• **Record extracts**:
::::::::::

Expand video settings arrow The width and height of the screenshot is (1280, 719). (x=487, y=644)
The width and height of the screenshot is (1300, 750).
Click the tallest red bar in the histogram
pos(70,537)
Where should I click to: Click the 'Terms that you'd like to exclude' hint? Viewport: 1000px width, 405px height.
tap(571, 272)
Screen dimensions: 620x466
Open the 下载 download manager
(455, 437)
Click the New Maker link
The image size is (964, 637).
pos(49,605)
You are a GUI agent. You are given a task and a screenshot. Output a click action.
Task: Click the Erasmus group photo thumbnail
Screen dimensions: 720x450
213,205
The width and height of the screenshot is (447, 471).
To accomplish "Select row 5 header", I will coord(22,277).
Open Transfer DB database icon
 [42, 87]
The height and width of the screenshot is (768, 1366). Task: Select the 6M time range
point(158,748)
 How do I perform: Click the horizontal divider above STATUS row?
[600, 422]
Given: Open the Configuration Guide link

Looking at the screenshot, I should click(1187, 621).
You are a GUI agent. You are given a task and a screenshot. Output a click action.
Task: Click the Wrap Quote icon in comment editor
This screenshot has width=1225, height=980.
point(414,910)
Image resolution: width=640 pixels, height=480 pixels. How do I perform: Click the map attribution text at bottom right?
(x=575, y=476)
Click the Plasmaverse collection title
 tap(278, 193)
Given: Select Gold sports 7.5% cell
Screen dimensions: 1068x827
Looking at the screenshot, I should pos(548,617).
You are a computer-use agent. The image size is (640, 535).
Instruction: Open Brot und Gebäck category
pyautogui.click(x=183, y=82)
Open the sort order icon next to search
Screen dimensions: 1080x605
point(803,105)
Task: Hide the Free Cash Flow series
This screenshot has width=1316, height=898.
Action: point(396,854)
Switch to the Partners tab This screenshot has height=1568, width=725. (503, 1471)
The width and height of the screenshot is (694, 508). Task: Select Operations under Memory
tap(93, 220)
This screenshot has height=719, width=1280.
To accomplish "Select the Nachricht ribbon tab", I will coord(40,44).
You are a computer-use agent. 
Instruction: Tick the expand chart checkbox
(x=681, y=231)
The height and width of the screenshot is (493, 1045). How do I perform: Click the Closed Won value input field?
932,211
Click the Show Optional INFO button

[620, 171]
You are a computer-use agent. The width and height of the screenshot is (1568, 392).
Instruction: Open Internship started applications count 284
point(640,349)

::::::::::

Return all lines above that mention the word "accomplish".

• **Result below**:
To accomplish "Select row 5 header", I will coord(22,277).
To accomplish "Select the Nachricht ribbon tab", I will coord(40,44).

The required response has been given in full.